The researchers found that just by holding certain poses that are associated with confident behaviors, a person's testosterone increased by more than 16% and their cortisol dropped by 11%. Coincidentally, testosterone is known to increase behaviors that would be associated with a confident person. So, almost as a self-fulfilling prophecy, it appears that holding confident poses releases chemicals that help you feel and act more confident.

In essence, what is important for you to understand is: It appears that comfort-based nonverbals assist in creating happy, confident, and strong chemical and physiological reactions, whereas discomfort-based nonverbals can create stress, anxiety, and negative emotion–based reactions.

It is important to understand how certain nonverbals can affect both you and your target.
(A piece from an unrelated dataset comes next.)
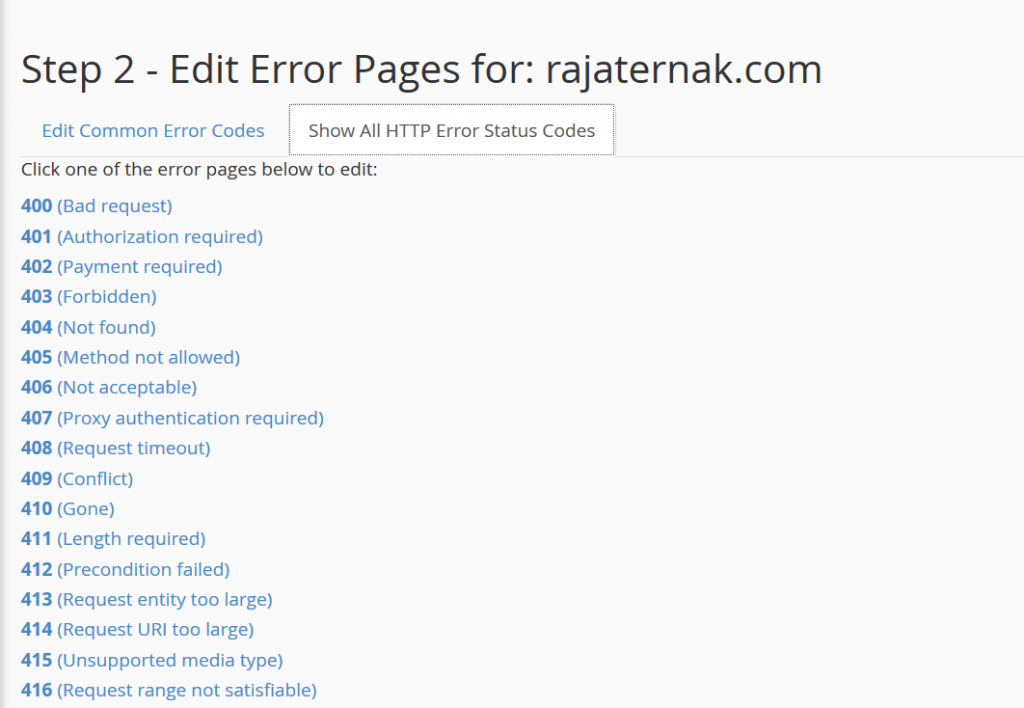Open the 415 (Unsupported media type) page

pyautogui.click(x=151, y=659)
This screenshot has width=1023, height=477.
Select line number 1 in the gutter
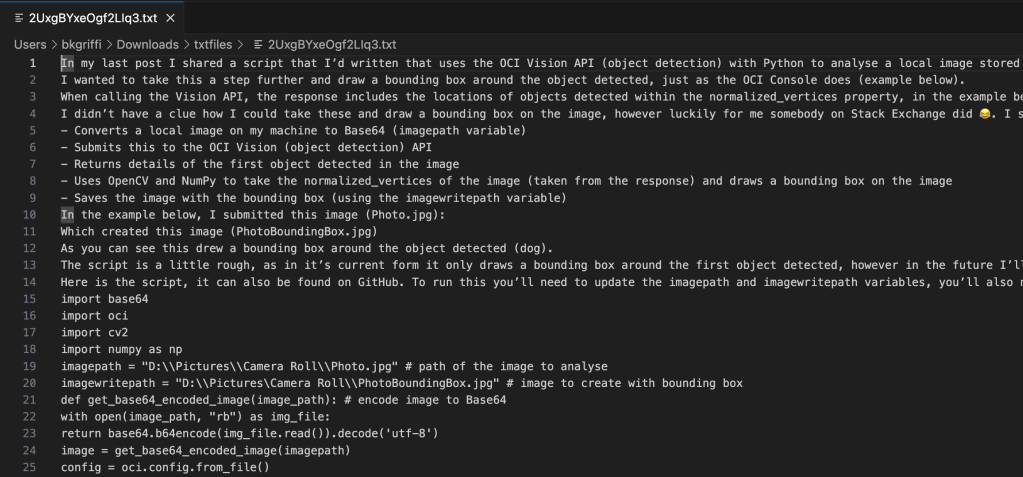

As a professional social engineer, you are influencing or manipulating the emotional content of your target. Do not take this lightly.

Because the effect of your pretext on your target can be short-term or long-lasting, it is important to plan your pretexts carefully. Remember the motto: Leave them feeling better for having met you. Whenever possible, try to use pretexts that trigger emotional content that will not have a long-lasting, damaging effect on your targets.

How can you determine if the pretext you choose might have long-lasting negative effects? Try to determine what emotion you are basing your pretext on. Fear, anger, disgust, and contempt are so strong as negative emotions that you risk a greater chance of leaving the target damaged for having met you.

For example, there is a difference in a phish that says, “Thank you for your recent order of this 55-inch TV,” and one that says, “Your account has been hacked and your bank account has been emptied.”

Understanding that nonverbals and emotions can affect the target profoundly should help you determine how to use these emotions during your social engineering gigs. To this effect, one of the most profound lessons I learned from Dr. Ekman is that not only does having an emotion trigger a nonverbal response, but if you were to force the nonverbal on yourself, you can trigger the emotion. This concept was backed up by numerous researchers, including in a study titled “Inhibiting and Facilitating Conditions of the Human Smile: A Nonobtrusive Test of the Facial Feedback Hypothesis” (www.ncbi.nlm.nih.gov/pubmed/3379579). Researchers Strack, Martin, and Stepper tested Dr. Ekman's hypothesis from the 1970s and 1980s and were able to show that if you create the expression, you can trigger the emotion. They did this by asking subjects to put a pen in their mouth to trigger muscular usage that simulated a smile. They were able to prove the same thing that Dr. Ekman stated in his research: Creating the facial expression (even by force) creates the emotion associated with it.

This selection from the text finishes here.